NU Online  ·  Rabu, 15 September 2010 | 09:31 WIB

Jakarta, NU Online
Ketua PBNU Slamet Effendy Yusuf menilai keberadaan Peraturan Bersama Menteri (PBM) no 9 dan no 8 masih layak digunakan sebagai pedoman dalam pendirian rumah ibadah di Indonesia.

“PBM ini dibuat oleh semua majelis agama, jadi bukan satu kelompok agama saja. Kalau PBM dibatalkan bagaimana mengatasi persoalan, pasti otot-ototan dan adu kekuatan karena tidak ada aturan bersama yang jadi pedoman,” katanya seusai menerima rombongan dari Gerakan Peduli Pluralisme di gedung PBNU, Rabu.<>

Ia berpendapat, sekelompok kecil yang menginginkan peraturan ini dibatalkan adalah mereka yang memiliki memiliki kepentingan tertentu yang tidak sesuai dengan semangat bersama dalam menjaga kerukunan beragama ini sehingga berusaha menegasikan aturan yang sudah disepakati bersama.

Menanggapi bahwa UUD 1945 menjamin semua orang menjalankan ibadahnya, ia menjelaskan bahwa UUD 1945 merupakan aturan pokok, tetapi harus ada aturan operasional berupa UU dan aturan lainnya yang menjadi penjabaran UUD 1945 tersebut.

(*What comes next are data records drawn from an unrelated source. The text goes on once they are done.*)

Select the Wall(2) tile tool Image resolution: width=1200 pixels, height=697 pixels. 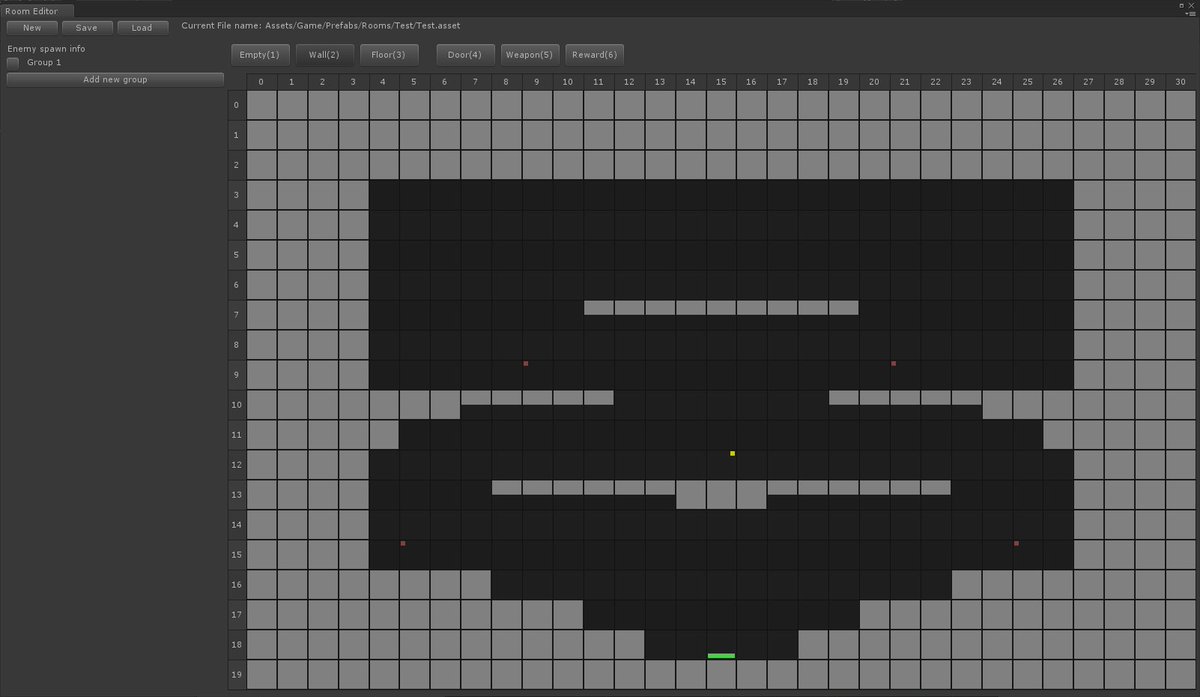pos(324,55)
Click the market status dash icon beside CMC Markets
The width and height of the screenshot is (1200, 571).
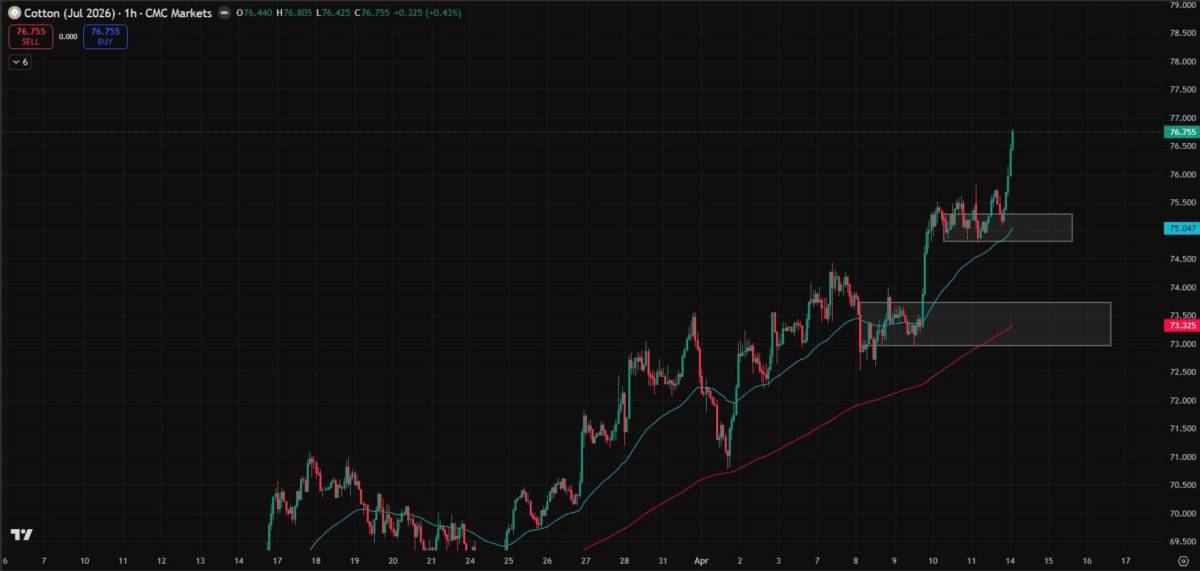224,13
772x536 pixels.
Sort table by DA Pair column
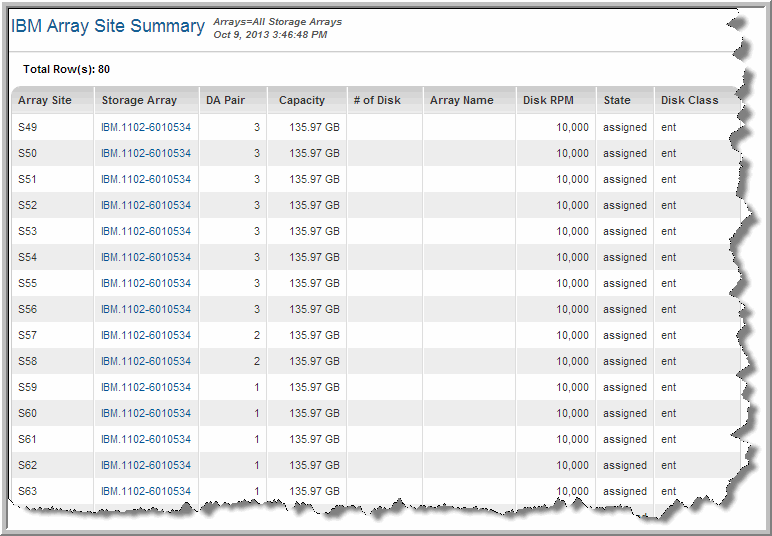click(224, 100)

“Jika semua orang taat pada PBM, pasti semuanya akan berjalan dengan baik,” terangnya.

Cooling Down

Ia berharap semua fihak yang terlibat dalam persoalan menyangkut gereja HKBP di Bekasi melakukan cooling down dan menggelar dialog untuk menyelesaikan persoalan tersebut bersama-sama.

“Semua fihak harus cooling down, jangan sampai dua fihak saling memprovokasi, menunjukkan masing-masing memiliki banyak teman,” imbuhnya.

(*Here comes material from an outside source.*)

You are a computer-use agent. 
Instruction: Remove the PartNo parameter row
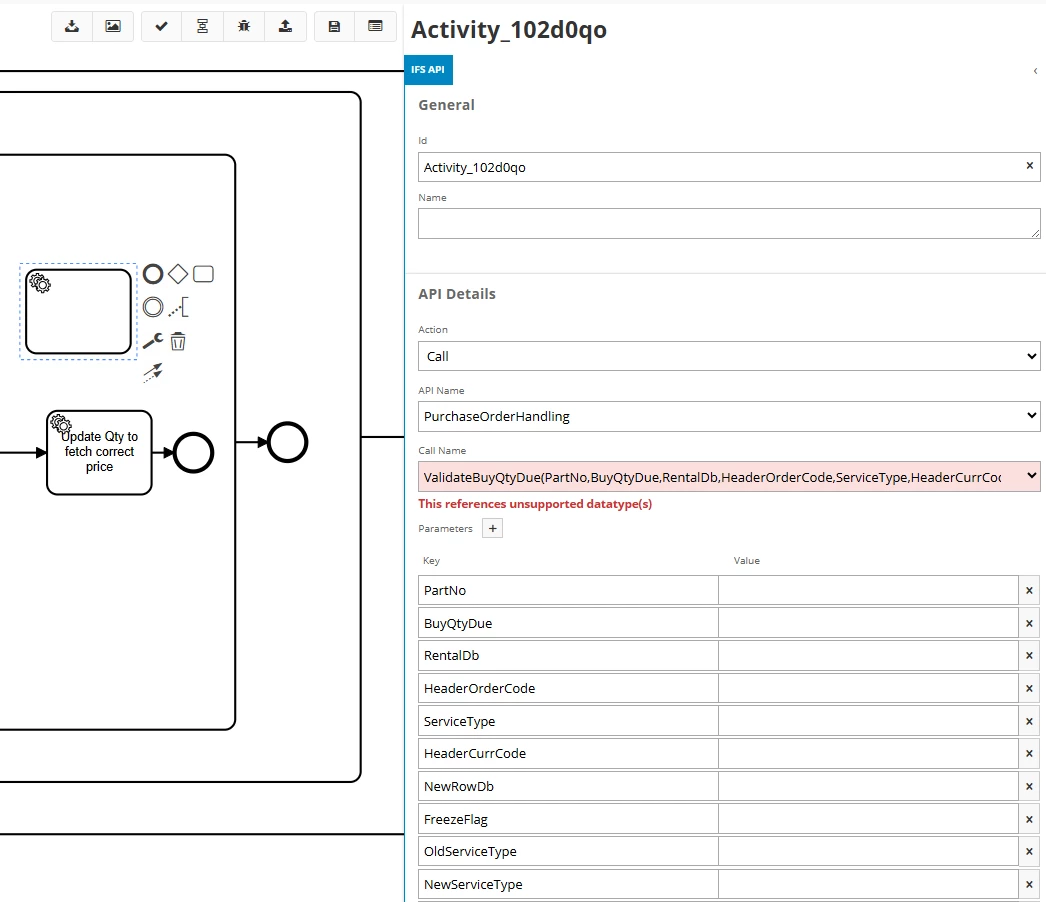1030,591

Selain itu, Ia juga meminta agar tidak ada fihak ketiga yang memojokkan salah satu fihak dan mengangkap fihak lainnya, tetapi diupayakan adanya penyelesaian persoalan secara adil. “Yang kita butuhkan adalah kita bersama-sama mencari solusi,” terangnya.

Ia berharap persoalan ini bisa dicarikan solusi yang abadi. Ini berarti persoalan tidak dilihat secara sepotong-sepotong dan solusi yang diberikan harus dirasakan cocok dengan masyarakat yang ada di sana, bukan sekedar sesuai dengan keinginan para elit di tingkat nasional, tetapi belum tentu pas dengan kondisi di lapangan.

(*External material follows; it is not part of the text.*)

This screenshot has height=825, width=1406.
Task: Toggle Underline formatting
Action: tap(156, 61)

“Tak bisa satu fihak mengatakan, ini kemauan kami, semuanya harus take and give,” imbuhnya.

Saat ini Peraturan Bersama Menteri (PBM) no 9 dan no 8 sudah dapat digunakan sebagai panduan dalam menyelesaikan persoalan pendirian tempat ibadah. “Tak ada jalan buntu, semuanya ada solusinya,” tegasnya. (mkf)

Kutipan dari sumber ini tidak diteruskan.